METROPOLITAN TRANSIT AUTHORITY, Appellant, v. MEB ENGINEERING, INC., Appellee.
The Metropolitan Transit Authority (METRO) appeals the denial of its plea to the jurisdiction relating to a breach of contract claim against METRO brought by MEB Engineering, Inc. (MEB). Of the two points of error presented by METRO, the dispositive issue that we address is whether section 451.054 of the Transportation Code waives METRO's immunity from suit. We affirm.
In its original petition, MEB alleged that, as a general contractor, it entered into three construction contracts with METRO. MEB further alleged that, during its performance of the contracts, MEB performed “extra work” for METRO and suffered delays due to METRO's failures to plan properly in advance of the construction projects.

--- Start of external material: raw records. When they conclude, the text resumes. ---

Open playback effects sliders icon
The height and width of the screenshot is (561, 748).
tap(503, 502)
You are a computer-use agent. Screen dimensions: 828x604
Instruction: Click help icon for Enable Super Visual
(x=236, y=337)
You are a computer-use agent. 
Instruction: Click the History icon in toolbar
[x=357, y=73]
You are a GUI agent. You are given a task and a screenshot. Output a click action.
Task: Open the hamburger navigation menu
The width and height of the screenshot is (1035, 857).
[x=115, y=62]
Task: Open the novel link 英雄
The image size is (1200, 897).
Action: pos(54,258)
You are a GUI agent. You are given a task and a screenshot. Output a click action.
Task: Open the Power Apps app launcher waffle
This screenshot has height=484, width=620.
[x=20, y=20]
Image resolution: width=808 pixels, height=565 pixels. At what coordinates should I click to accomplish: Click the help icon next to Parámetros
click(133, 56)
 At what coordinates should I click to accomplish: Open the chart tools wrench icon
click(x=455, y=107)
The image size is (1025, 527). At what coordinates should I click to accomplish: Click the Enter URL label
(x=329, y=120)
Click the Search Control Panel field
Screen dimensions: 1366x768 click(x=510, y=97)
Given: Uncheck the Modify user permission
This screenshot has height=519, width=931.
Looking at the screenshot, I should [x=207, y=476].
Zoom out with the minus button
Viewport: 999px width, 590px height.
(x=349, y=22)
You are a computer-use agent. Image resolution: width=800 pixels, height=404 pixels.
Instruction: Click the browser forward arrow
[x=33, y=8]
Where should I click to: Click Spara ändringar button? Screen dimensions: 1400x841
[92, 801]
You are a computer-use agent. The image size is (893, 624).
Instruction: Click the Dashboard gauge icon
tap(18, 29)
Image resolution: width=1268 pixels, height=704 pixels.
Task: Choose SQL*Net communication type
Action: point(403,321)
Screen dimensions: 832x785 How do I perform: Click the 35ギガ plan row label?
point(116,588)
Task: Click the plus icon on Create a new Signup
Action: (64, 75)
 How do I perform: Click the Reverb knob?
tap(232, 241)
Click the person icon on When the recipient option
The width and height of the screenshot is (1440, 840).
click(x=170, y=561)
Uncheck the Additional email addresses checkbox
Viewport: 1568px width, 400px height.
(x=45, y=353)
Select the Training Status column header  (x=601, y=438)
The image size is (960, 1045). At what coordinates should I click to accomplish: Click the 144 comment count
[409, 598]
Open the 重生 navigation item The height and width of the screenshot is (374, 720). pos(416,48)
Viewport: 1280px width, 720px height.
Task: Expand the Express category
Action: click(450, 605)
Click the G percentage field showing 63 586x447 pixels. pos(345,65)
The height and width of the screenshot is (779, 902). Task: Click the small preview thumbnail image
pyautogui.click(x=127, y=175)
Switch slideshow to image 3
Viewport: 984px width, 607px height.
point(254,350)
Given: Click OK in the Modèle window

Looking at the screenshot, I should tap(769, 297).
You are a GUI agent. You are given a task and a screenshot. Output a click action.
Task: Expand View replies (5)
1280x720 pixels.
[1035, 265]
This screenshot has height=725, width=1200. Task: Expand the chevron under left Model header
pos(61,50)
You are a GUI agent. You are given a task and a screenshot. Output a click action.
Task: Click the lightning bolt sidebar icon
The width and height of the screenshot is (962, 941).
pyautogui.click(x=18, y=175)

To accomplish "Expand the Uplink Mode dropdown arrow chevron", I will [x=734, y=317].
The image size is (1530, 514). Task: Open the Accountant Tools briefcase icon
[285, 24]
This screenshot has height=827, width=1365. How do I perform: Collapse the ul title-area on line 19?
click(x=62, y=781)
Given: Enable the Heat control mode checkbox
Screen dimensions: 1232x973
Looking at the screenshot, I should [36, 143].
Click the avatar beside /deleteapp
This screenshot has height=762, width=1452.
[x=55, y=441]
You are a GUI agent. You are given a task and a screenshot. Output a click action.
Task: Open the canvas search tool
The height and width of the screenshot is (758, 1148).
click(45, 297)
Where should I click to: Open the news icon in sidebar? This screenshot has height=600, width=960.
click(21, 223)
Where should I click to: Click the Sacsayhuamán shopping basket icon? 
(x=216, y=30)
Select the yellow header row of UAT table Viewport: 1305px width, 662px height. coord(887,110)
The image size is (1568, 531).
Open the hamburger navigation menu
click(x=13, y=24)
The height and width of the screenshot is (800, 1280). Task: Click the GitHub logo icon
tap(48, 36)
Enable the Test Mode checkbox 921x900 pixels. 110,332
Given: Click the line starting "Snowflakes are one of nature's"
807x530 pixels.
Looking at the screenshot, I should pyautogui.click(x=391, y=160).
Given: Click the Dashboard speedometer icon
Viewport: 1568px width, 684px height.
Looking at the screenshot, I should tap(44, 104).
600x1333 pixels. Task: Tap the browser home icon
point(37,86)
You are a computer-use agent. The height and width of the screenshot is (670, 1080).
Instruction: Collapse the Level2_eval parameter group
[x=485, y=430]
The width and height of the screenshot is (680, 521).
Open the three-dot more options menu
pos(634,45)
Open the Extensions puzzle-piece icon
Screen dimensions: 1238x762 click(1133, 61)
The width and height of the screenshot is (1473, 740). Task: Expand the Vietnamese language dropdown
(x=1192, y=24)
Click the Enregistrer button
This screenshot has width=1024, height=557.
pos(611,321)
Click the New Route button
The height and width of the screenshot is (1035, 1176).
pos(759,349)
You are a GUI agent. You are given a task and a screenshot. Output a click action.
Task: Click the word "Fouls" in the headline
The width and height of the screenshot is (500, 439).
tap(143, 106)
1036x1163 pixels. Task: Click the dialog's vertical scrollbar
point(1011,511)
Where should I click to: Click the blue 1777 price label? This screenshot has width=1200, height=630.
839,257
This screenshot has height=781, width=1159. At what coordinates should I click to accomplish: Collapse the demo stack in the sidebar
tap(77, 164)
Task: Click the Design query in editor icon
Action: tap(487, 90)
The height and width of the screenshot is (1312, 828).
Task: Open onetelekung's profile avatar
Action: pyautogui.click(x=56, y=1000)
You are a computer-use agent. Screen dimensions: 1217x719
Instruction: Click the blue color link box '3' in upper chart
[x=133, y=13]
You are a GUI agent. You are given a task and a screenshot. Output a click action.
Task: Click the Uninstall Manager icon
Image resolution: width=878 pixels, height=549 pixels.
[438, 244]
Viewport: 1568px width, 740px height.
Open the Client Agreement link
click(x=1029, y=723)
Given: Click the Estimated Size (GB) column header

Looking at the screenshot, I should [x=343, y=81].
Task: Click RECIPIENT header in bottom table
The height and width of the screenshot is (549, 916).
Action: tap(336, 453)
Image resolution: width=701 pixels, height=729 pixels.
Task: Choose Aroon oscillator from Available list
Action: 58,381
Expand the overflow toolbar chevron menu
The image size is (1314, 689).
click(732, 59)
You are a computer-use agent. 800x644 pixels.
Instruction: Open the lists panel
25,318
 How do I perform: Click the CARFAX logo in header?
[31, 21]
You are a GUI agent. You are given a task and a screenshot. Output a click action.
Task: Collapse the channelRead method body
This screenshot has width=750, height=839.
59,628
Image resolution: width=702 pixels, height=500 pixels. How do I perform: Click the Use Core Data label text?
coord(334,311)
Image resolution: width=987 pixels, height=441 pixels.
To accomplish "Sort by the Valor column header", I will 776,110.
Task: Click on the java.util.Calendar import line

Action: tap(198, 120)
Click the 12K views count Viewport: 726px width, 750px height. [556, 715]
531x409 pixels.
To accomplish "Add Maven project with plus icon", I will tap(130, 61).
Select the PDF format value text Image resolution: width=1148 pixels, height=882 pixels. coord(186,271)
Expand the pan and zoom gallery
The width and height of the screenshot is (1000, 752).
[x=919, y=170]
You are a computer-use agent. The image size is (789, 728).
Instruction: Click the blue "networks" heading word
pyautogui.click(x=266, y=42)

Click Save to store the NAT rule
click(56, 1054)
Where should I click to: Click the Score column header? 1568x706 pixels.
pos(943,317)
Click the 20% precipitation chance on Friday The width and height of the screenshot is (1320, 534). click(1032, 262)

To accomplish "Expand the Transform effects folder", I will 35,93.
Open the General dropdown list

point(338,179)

MEB sued METRO for breach of contract, quantum meruit, and fraud, seeking more than $1.5 million in damages.
METRO counterclaimed, alleging that it was contractually entitled to liquidated damages from MEB for the delay in completing the contracts. METRO alleged breach of contract and breach of warranty claims against MEB, seeking more than $400,000 in damages, plus attorney's fees.
METRO, then, filed a plea to the jurisdiction, asserting that it was immune from suit as a governmental unit.1 MEB responded that the “sue and be sued” language in the Transportation Code, section 451.054 waives METRO's immunity from suit. The trial court dismissed MEB's quantum meruit and fraud causes of action, but denied METRO's plea to the jurisdiction with respect to MEB's breach of contract claim.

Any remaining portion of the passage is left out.